Why you ask? Well it’s a human relationship for one and these need work and love to develop and prosper, if you don’t like the person you are in a relationship with how will you continue in your relationship? Two any relationships have their ups and downs, but being a family means you work through the downs to walk through the ups together … you see when you enter into an open adoption relationship you become family! So for those who may be faint of heart or for others considering this as a family-building option you need to learn what it is and not let your fear overtake your emotions … open adoption is not just about us, it is about our children, our girls and all of their family!

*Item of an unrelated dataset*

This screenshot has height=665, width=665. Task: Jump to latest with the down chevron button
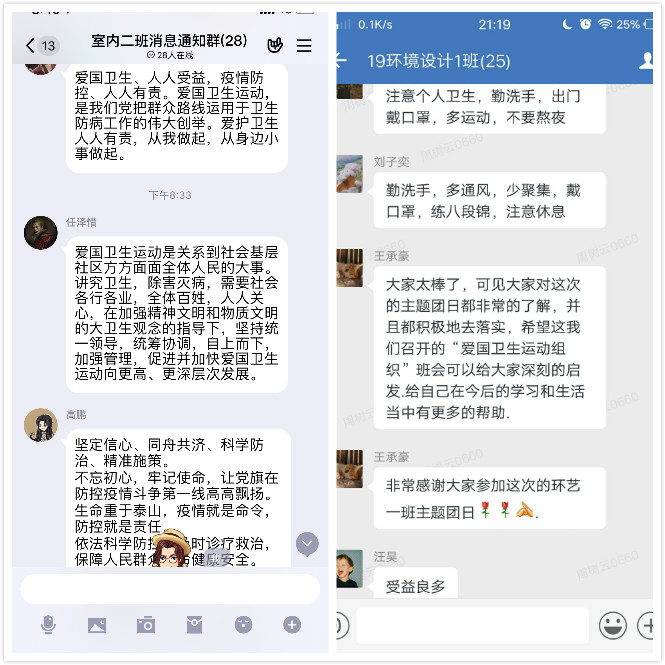307,543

The first books we read did scare us as we didn’t have any connection to any families at that time raising children in an open adoption so we were scared of the unknown. We found an education support group for adoption through our local chapter of Resolve. We attended an information night and met many other couples just like us … hmmm we were not alone (after feeling very alone on our trying to bear a child journey) that was a good start! We then immediately signed up for the 8-week education group to gain as much information and understanding of what may lie ahead for us if we were to take this path to parenthood. Again we were not alone, our group was made up of 6 couples just like us trying to figure out if this was the right path to have a family and quite frankly what it was like. The 8 weeks were filled with lots of information and meeting families who were now parents of children who came to them through adoption. We met birth parents who were part of their child’s family. We met adult adoptees who did not have contact or a connection to their birth family and we could feel their losses. We met older children whose family always included their birth family. We saw it right there in front of us, we saw how regular/normal it was for them we saw it didn’t have to be scary or confusing … we saw that this was a way we may be able to have a family!

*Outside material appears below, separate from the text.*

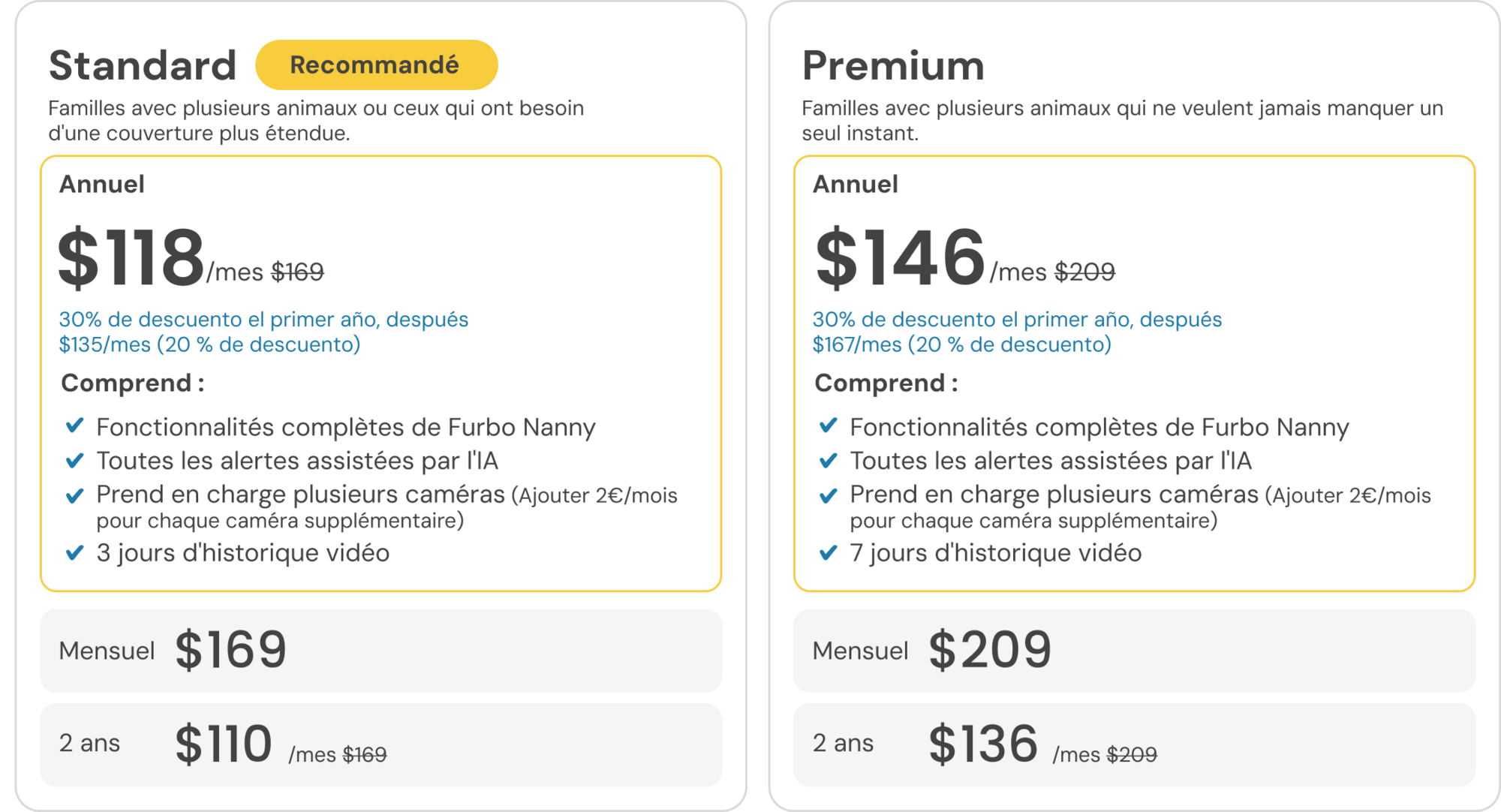The width and height of the screenshot is (1501, 812).
Task: Click Standard checkmark beside Furbo Nanny features
Action: [x=75, y=426]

It was through our adoption facilitator that we continued to gain more information and meet many families made through open adoption. We found a community of people (again just like us). It was with the wisdom and guidance of our facilitator and the community of these other families we knew this was how we wanted to have a family and what we would want for our future children. We wanted to be sure that when we met or talked with an expectant woman that she too wanted the same; and that being an ongoing in-person familial relationship for all of us. We wanted to be sure that the adults making these initial decisions were all working from the same page, that we all wanted to be a family together for our child/children together.

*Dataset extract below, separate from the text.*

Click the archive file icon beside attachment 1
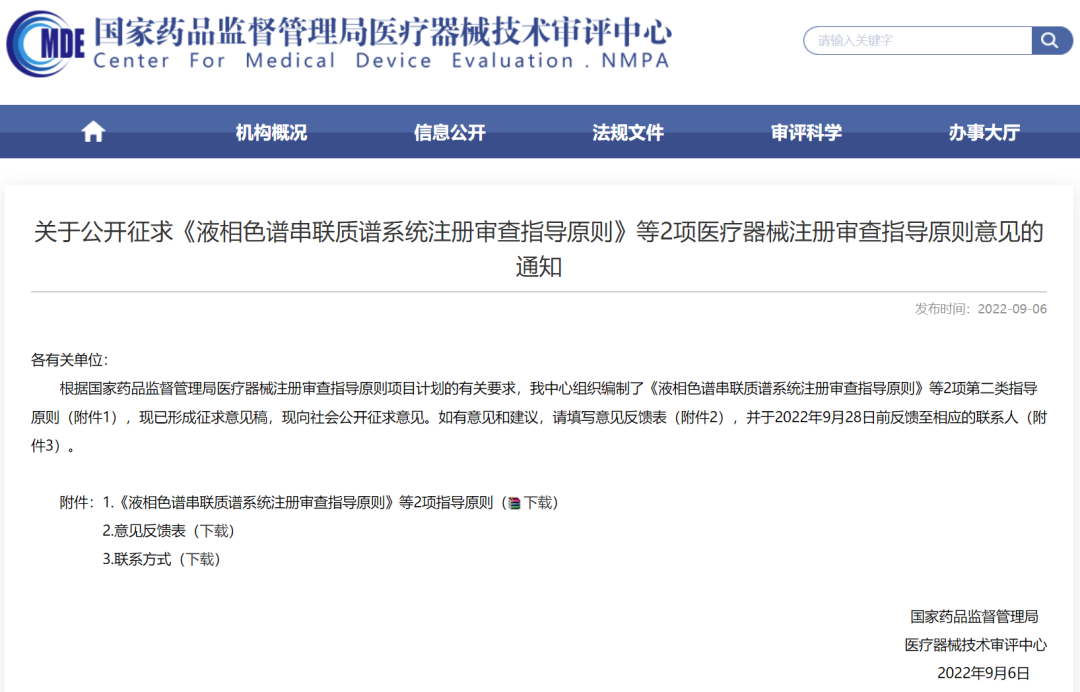Viewport: 1080px width, 692px height. point(514,503)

We saw that in choosing open adoption as a way to have a family, our children would always have a connection and know and be loved by ALL of their families! We wanted them to know who they look and act like, we wanted for them to know siblings and grandparents, aunts and uncles. We wanted to have this family to be there for them to help heal their losses.

So here we are today we are a FAMILY together involved in each other’s lives, we see each other, we love each other, our girls know their families ALL of them from their birth parents through to great grandparents, grandparents, aunts, uncles, cousins and siblings. We realize everyday how blessed we are by the transformation of our family from just the two of us to our daughters and their families together as one family! We are blended together seamlessly as one and for our girls they know no different they just know that we are all family and that we all love and care for them and each other and that’s how we roll as a family!